WORK TO COMPLETE: Across these entries, how many lines contain the word "will"? Answer with only the number.

(RECORDS TO PROCESS Opens)

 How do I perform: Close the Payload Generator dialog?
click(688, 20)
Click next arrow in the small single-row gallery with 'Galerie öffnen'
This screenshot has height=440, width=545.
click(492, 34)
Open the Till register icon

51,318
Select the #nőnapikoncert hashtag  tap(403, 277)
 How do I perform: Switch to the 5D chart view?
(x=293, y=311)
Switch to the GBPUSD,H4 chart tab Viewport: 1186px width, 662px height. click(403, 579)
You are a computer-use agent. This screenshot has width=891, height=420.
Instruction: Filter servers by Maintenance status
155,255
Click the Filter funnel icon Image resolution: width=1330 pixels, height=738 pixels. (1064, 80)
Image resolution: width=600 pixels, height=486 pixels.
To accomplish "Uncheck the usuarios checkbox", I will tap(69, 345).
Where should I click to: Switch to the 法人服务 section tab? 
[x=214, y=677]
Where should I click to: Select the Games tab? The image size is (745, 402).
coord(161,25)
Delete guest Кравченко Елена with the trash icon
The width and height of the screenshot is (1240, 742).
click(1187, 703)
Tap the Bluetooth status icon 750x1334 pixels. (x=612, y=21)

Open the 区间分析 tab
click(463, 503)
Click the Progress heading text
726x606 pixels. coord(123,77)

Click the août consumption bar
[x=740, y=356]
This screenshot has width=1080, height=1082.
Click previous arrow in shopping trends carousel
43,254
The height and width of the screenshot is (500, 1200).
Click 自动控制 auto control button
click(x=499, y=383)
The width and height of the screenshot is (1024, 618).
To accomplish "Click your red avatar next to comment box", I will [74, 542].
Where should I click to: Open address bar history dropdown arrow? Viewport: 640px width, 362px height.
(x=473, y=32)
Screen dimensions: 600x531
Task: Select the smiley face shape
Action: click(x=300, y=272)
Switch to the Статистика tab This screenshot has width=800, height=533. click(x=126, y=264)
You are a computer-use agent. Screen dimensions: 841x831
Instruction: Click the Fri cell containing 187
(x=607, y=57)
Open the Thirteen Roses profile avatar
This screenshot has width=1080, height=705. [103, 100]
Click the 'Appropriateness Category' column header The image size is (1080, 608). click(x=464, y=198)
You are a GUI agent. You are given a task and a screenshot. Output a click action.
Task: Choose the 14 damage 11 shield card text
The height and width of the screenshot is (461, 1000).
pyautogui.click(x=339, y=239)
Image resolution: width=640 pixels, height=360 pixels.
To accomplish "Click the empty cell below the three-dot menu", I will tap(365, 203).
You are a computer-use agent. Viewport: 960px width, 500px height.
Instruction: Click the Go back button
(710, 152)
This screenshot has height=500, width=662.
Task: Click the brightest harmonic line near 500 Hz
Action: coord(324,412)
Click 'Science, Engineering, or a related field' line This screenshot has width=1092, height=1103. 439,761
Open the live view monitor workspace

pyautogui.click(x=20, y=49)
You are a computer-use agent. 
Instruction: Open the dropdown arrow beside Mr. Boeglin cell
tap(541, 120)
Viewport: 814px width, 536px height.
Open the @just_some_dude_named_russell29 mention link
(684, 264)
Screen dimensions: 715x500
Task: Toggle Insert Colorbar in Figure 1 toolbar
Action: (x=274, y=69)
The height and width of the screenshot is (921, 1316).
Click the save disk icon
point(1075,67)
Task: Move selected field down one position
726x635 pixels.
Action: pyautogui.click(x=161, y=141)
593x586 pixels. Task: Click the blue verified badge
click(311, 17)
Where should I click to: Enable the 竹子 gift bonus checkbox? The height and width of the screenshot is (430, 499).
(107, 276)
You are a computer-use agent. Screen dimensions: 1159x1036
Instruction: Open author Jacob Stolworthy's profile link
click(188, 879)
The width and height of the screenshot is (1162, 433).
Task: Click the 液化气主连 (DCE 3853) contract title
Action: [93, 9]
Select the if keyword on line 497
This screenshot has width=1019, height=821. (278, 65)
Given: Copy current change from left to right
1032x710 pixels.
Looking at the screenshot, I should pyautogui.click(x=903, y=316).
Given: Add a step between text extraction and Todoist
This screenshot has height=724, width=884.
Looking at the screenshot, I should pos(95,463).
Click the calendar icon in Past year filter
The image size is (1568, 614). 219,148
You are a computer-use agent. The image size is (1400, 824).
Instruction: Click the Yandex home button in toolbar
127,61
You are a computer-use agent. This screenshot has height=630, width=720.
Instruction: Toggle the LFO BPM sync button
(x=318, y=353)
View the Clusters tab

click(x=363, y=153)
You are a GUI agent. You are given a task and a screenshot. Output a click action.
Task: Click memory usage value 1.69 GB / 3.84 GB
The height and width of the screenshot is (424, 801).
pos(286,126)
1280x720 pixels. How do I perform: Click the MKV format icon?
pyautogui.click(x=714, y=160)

(RECORDS TO PROCESS Closes)

SOLUTION BELOW: 3